Is anybody using consumer Zen4/12th-gen/13th-gen for a scientific computing or ML workstation?

Just curious if anybody here has gone with a consumer DDR5 system for a “workstation” style build? Particularly for AI/ML, or HPC/scientific computing work.

Both intel and AMD support ECC on their high end consumer chips (via W680 on intel), and the memory bandwidth is way higher these days than it used to be on dual-channel systems. Basically I’m curious if anybody is using high end consumer chips as a mini-threadripper, rather than shelling out for TR pro or the new Xeon Ws?

If so, I’d love to hear about your setup and how you cope with the limitations, if you feel any.
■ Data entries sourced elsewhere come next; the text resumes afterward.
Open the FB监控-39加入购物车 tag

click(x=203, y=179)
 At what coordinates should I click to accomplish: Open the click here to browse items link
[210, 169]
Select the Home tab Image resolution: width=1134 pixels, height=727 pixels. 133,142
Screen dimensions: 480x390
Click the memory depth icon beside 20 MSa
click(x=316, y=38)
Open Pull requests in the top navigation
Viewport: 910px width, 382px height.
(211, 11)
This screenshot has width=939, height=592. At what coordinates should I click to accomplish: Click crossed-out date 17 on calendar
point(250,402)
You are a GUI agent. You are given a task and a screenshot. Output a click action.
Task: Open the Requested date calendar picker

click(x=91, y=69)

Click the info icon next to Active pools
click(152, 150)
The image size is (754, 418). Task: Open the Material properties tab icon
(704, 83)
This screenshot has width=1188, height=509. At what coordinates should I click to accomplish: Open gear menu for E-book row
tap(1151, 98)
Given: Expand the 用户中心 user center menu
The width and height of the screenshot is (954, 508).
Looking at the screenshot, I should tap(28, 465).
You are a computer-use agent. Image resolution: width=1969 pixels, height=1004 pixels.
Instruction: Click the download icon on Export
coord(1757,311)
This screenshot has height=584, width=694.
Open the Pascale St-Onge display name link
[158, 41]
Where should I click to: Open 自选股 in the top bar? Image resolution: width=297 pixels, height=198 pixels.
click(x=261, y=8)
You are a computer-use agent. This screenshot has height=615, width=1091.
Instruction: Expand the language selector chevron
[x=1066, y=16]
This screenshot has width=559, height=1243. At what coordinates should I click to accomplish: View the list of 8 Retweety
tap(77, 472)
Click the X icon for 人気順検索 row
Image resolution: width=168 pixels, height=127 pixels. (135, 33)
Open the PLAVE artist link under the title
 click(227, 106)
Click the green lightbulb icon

Like an Epyc Genoa 1T of ram workstation, or… something mid range?

But so are CPU and GPU speeds. DRAM scaling is very lackluster and while DDR5 gives like +50%, it only makes DRAM less slow. If you need bandwidth, you still want 4,8 or 12 channels, or HBM.

I don’t deal with Scientific compute, but I ran some corresponding applications and benchmarks to check my new machine with DDR5 and while it’s better than AM4, I see memory bottlenecks as soon as I hit 6-8 Zen4 cores on some memory intensive workloads. So depending on what you are doing, you get performance regression, which might be still fine, but leaves a lot of compute on the table.
And getting 128GB+ and lowering clocks only reduces bandwidth even further. Even the highest overclocks can’t compete against 4-channel DDR5-4800.

Dual-channel isn’t up for the task, but might still be the best bang for your buck in the end. Don’t expect to get 16 cores worth of compute.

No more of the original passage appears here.